La sofferenza iniziale
Gli azzurri battono dunque la Spagna di Luis Enrique, soffrendo forse un po’ troppo. Nel primo tempo in particolare, la Spagna ha totale controllo della partita: sbagliano poco e con un grande tiki-taka riescono a mandare a vuoto il pressing dei nostri azzurri. Ed è lì che poi cambia la sfida, nel secondo tempo soprattutto. Mancini si rende conto che la Spagna ha una grande qualità : far correre a vuoto i suoi avversari, allora si cambia: fase di non possesso composta dagli esterni che, oltre ad abbassarsi per andare a formare il centrocampo a cinque, davano una grande mano in fase difensiva. Ma, lo avevo detto anche in altre circostanze, la squadra di Luis Enrique aveva una caratteristica: la linea difensiva altissima, ed è stata proprio quella che ha portato poi alla rete di Chiesa, sempre più trascinatore degli azzurri.
L’adattamento
Dopo il gol la musica è cambiata. Se prima avevamo visto un’Italia che poteva far male nelle ripartenze, la Spagna non ha solo continuato a fare la sua partita, ma non ha concesso neanche grandi ripartenze all’Italia. Vari errori, troppi forse, nati dalla stanchezza che, in una semifinale, puoi anche accettare ma non puoi permetterti. Ed è proprio su un’occasione sbagliata che la Spagna ha saputo punire alla grande col subentrato Morata: 1-1 e poi supplementari soporiferi che portano la sfida ai calci di rigore.
Quei “benedetti” rigori
La tensione in quei momenti sale e non poco. I rigore, si sa, sono una lotteria. Il primo l’Italia lo sbaglia con Locatelli, così come la Spagna con Olmo(per distacco il migliore in campo). L’evento decisivo però resta il quarto rigore: risultato di 3-2 per gli azzurri, batte Morata che però se lo lascia intuire da Donnarumma. E allora sottolineamolo ancora un volta chi protegge i pali della nostra Nazionale. Una sicurezza, garanzia assoluta.
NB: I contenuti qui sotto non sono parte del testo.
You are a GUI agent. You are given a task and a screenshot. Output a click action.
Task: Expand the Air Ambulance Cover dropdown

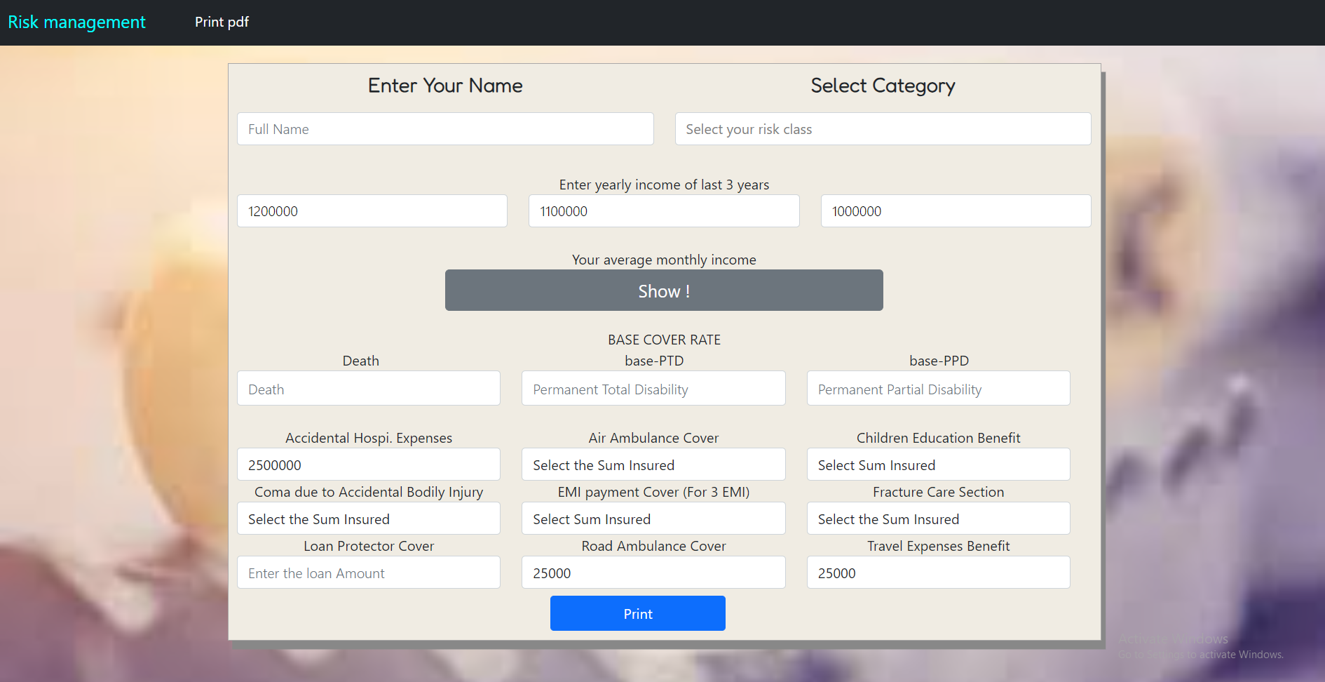pyautogui.click(x=653, y=464)
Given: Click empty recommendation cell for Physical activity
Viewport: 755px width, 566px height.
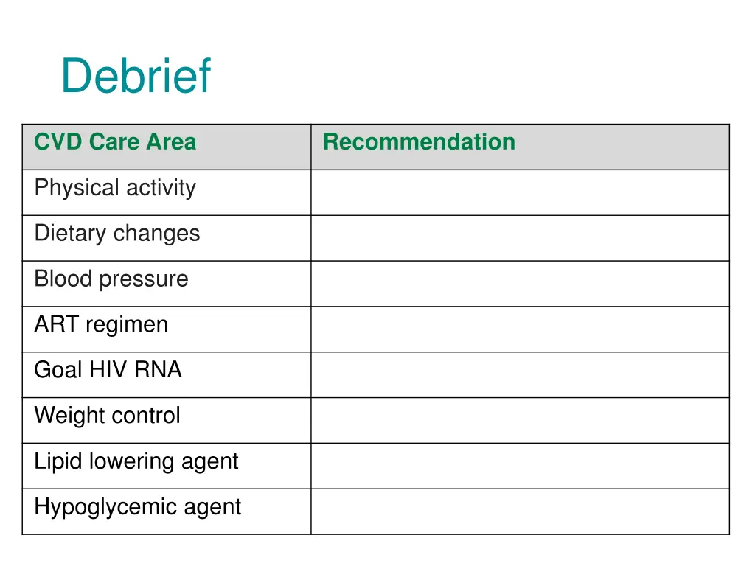Looking at the screenshot, I should click(x=520, y=192).
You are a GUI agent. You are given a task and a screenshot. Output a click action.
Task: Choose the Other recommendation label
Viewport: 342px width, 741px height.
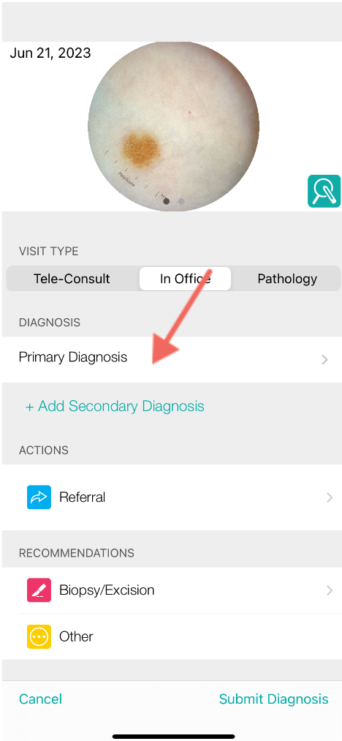click(x=76, y=636)
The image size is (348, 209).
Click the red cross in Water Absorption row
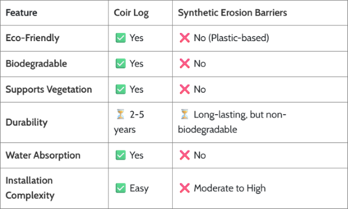pyautogui.click(x=184, y=155)
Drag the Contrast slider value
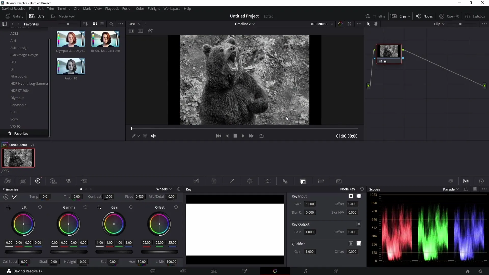 [108, 196]
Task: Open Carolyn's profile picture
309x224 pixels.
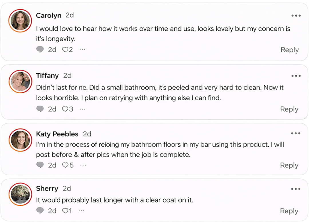Action: 20,20
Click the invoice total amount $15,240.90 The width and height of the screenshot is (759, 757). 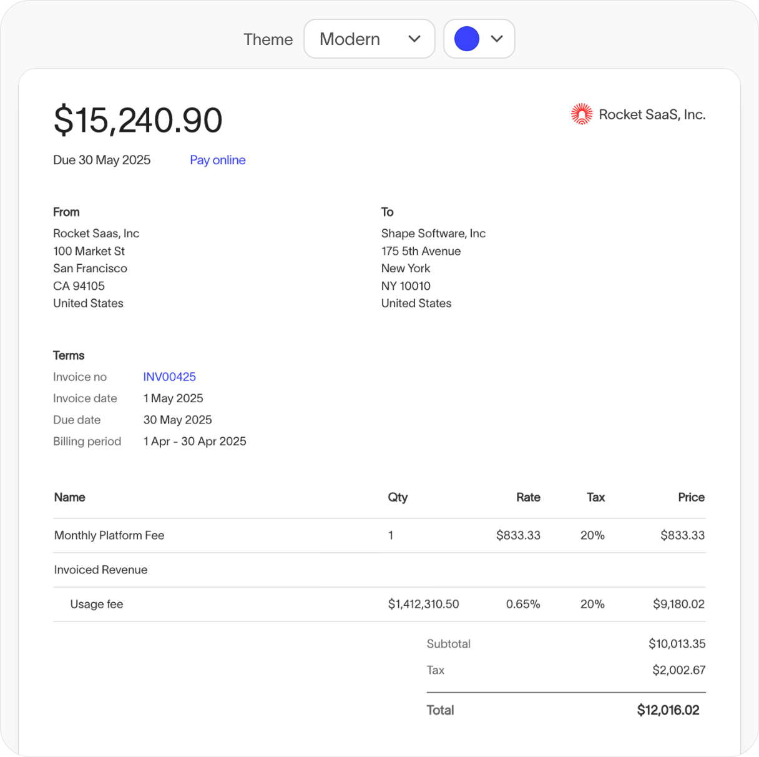tap(138, 120)
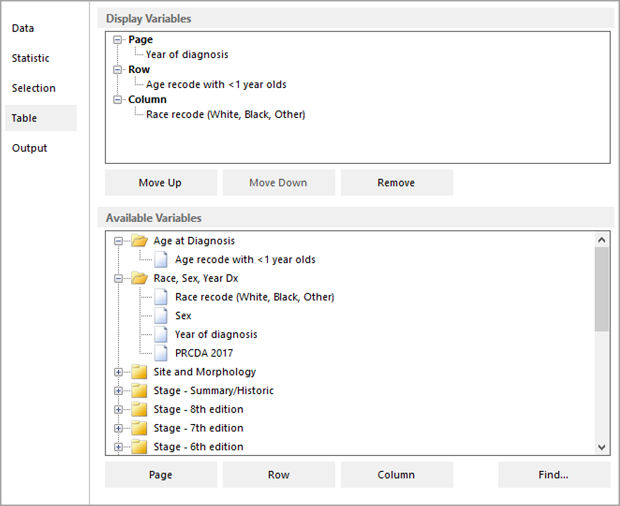Click the folder icon beside Age at Diagnosis

[x=138, y=240]
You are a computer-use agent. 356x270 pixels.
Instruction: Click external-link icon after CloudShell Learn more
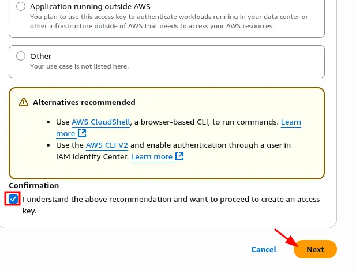(82, 134)
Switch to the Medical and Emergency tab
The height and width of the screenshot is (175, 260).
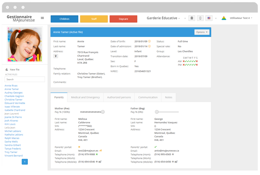click(85, 97)
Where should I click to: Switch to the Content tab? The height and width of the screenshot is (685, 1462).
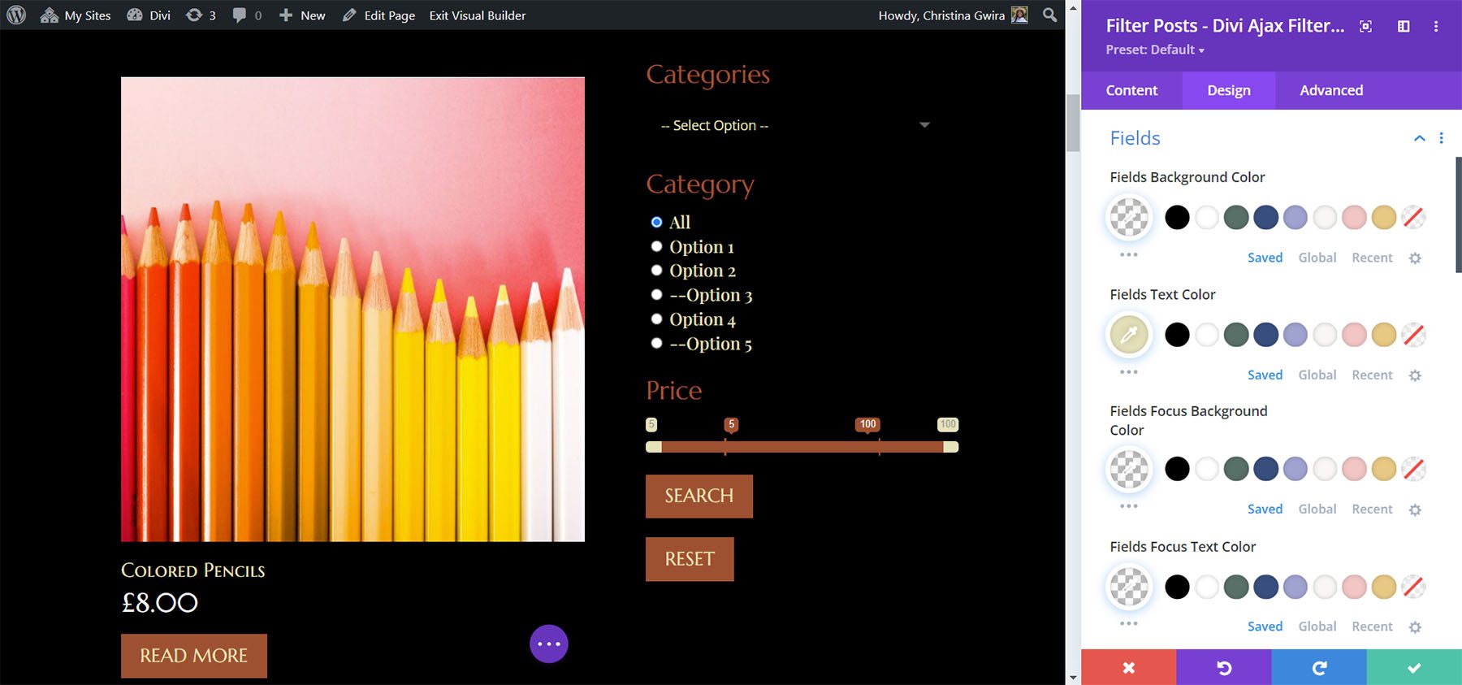[x=1131, y=90]
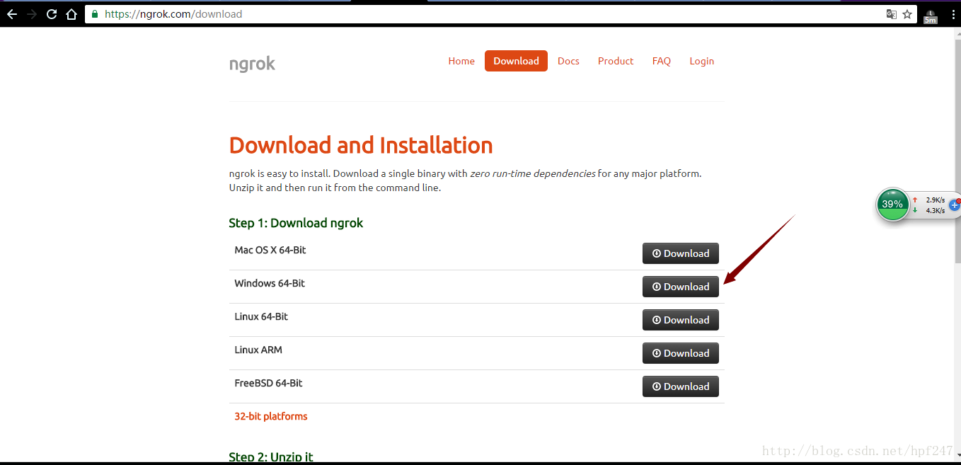This screenshot has height=465, width=961.
Task: Open the FAQ page
Action: tap(662, 61)
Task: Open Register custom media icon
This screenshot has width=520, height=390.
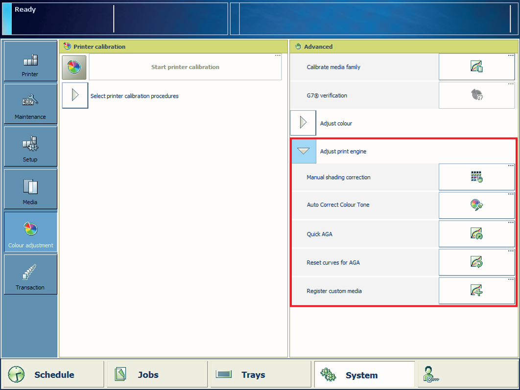Action: point(476,291)

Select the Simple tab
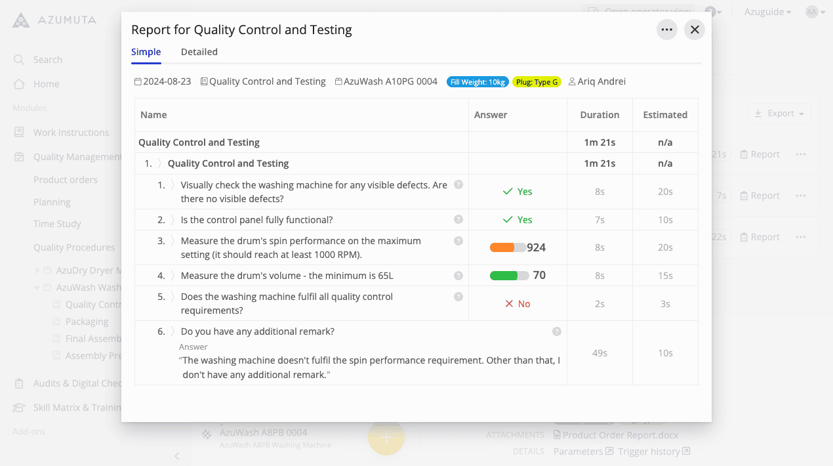pyautogui.click(x=146, y=52)
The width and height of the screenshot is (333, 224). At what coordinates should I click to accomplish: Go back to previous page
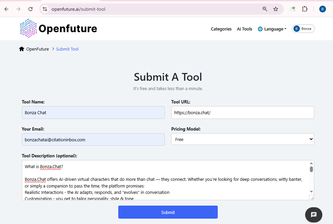tap(6, 9)
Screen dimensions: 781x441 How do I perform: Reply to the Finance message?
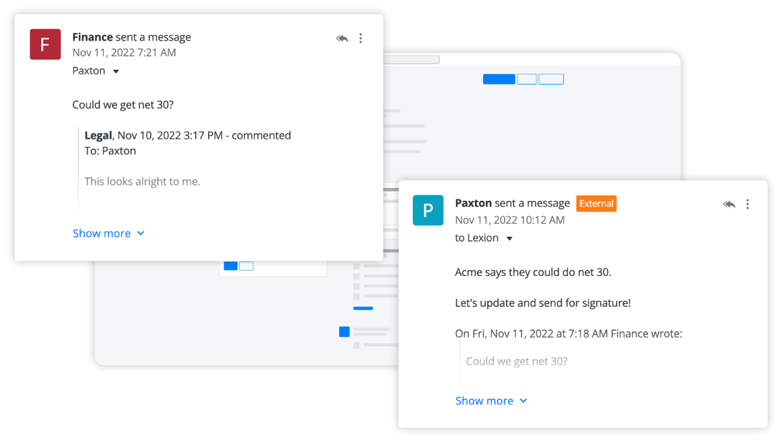(342, 39)
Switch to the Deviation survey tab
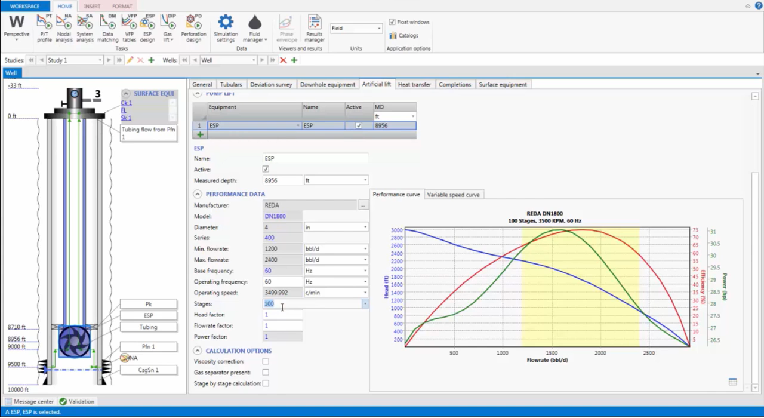Image resolution: width=764 pixels, height=418 pixels. (271, 85)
La finale raggiunta è senza dubbio anche grazie alla sua enorme partecipazione in parate, che vanno dalla sfida contro l’Austria agli ottavi, salva-risultato. Si arriva poi ovviamente all’ultimo rigore, quello di Jorginho. Nominato “il Professore”. Su di lui c’è fiducia ovviamente totale, ma anche tanta paura perché la pressione a volte può giocare brutti scherzi. Ma, fortunatamente, non se ti chiami Jorginho. Spiazzato Simon e finale portata a casa.
Tu chiamale, se vuoi, emozioni
L’emozione al termine di quella rete è ovviamente indescrivibile. L’Italia vince una sfida che sul piano del gioco forse non meritava più di tanto, ma alla fine, dopo tutto questo possesso palla non è la Spagna abbia tirato in porta proprio tanto più di noi. Abbiamo trovato di fronte un avversario super ostico come mai prima ci era successo. Senza dubbio il fatto che giocassero il nostro stesso calcio può aver influito, ma ancora una volta quella di ieri a Wembley è stata la prova che questi azzurri sanno veramente vincere in tutti i modi. E ora testa alla finale, all’undici contro la vincente di Danimarca-Inghilterra e poi sì, ritorneremo a cantare il nostro inno ancora a Wembley. Tutto questo è l’incoronamento di un sogno? No, per quello attendiamo domenica.